Pelanggaran yang penulis uraikan di atas menunjukkan bahwa seharusnya peredaran game online yang menjual barang virtual melalui gacha diawasi oleh pemerintah sebab bertentangan dengan hukum perlindungan konsumen yang berlaku di Indonesia. Namun, hingga saat ini masih banyak beredar di internet game online yang menerapkan gacha dengan jumlah pemain yang terus bertambah. Hal ini menyebabkan perlindungan hukum terhadap pemain game online menjadi kurang maksimal.
-
3.2. Tanggung Jawab Perusahaan Game Online Terhadap Pemain Terkait Dengan Pemberlakuan Gacha Pada Game Online
Menurut Kamus Besar Bahasa Indonesia (KBBI), tanggung jawab dapat diartikan sebagai suatu kewajiban untuk menanggung suatu hal yang dapat dipersalahkan, dituntut, dan diperkarakan. Tanggung jawab juga dapat diartikan sebagai kewajiban seseorang menanggung segala akibat perbuatan yang telah dilakukan baik terencana atau tidak terencana.17 Tanggung jawab hukum (legal responsibility) diartikan sebagai suatu keterikatan terhadap ketentuan hukum.18 Berkaitan dengan perlindungan konsumen, pelaku usaha tentu harus bertanggung jawab bila konsumen mengalami kerugian sebagai akibat dari penggunaan barang atau jasa yang diperdagangkan oleh pelaku usaha.

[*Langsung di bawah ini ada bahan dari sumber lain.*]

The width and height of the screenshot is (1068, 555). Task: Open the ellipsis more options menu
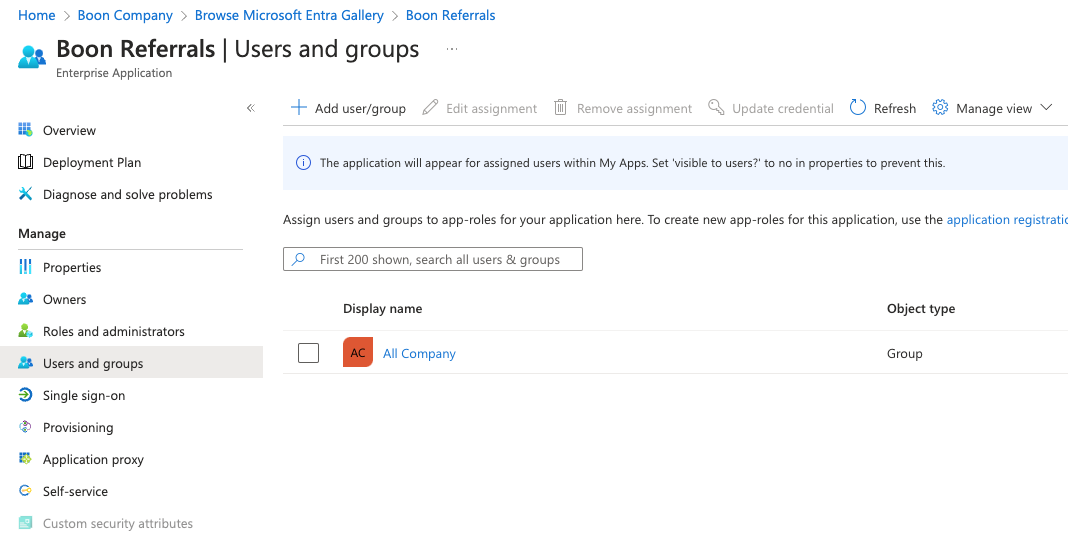pos(452,49)
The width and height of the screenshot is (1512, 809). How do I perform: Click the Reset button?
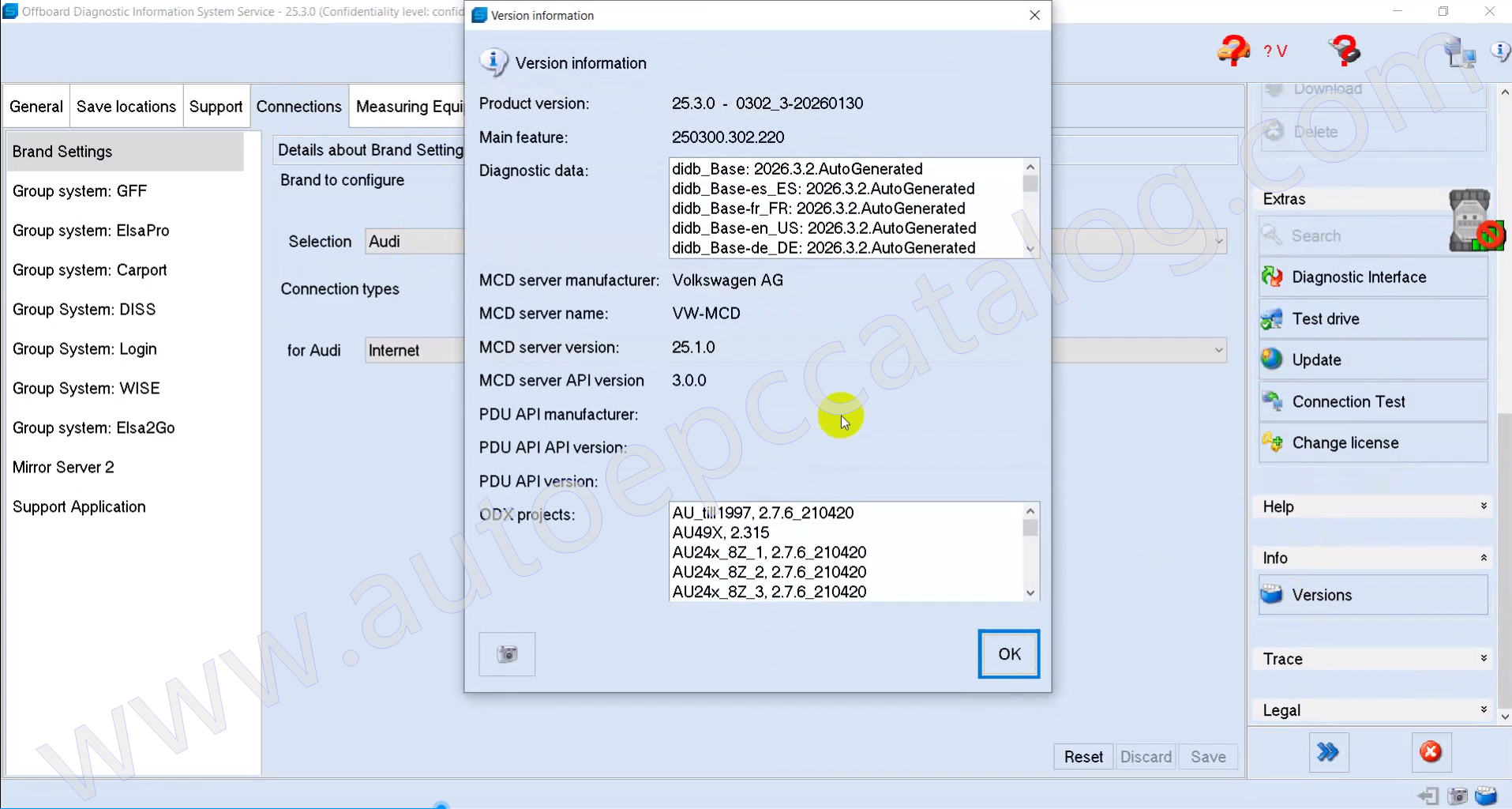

Adapun pelaku usaha menurut Pasal 1 angka 3 UUPK didefinisikan sebagai orang perseorangan/badan usaha, berbentuk badan hukum/tidak, berkegiatan/didirikan di Indonesia baik secara mandiri/dengan perjanjian bersama menjalankan usaha di bidang perekonomian. Pada definisi tersebut terdapat frasa “melakukan kegiatan dalam wilayah hukum negara Republik Indonesia.” Jika diselisik, perusahaan game online yang terdiri dari publisher dan/atau developer adalah pelaku usaha berbadan hukum yang usahanya dikendalikan di luar wilayah Indonesia. Perusahaan semata-mata memasarkan game secara global lewat situs-situs game, seperti Playstore, App Store, Steam, dan Official Website. Terkait dengan hal tersebut, untuk menentukan apakah perusahaan game online dapat dikatakan sebagai pelaku usaha juga dapat dilihat pada UU ITE Pasal 1 angka 21, Pasal 2, dan Pasal 9. Pada Pasal 1 angka 21 UU ITE mendefinisikan orang sebagai orang perseorangan, baik WNI, WNA, maupun badan hukum. Kemudian Pasal 2 UU ITE mengatur keberlakukan UU ITE bagi setiap orang yang melakukan perbuatan hukum, baik di Indonesia, yang memiliki akibat hukum di Indonesia, dan/atau di luar dan merugikan kepentingan hukum Indonesia. Selanjutnya pada Pasal 9 UU ITE mengatur “Pelaku usaha yang menawarkan produk melalui Sistem Elektronik harus menyediakan informasi yang lengkap dan benar berkaitan dengan syarat kontrak, produsen, dan produk yang ditawarkan.” Berdasarkan uraian pasal-pasal tersebut, maka publisher dan/atau developer yang termasuk dalam perusahaan game online dapat dikatakan sebagai pelaku usaha.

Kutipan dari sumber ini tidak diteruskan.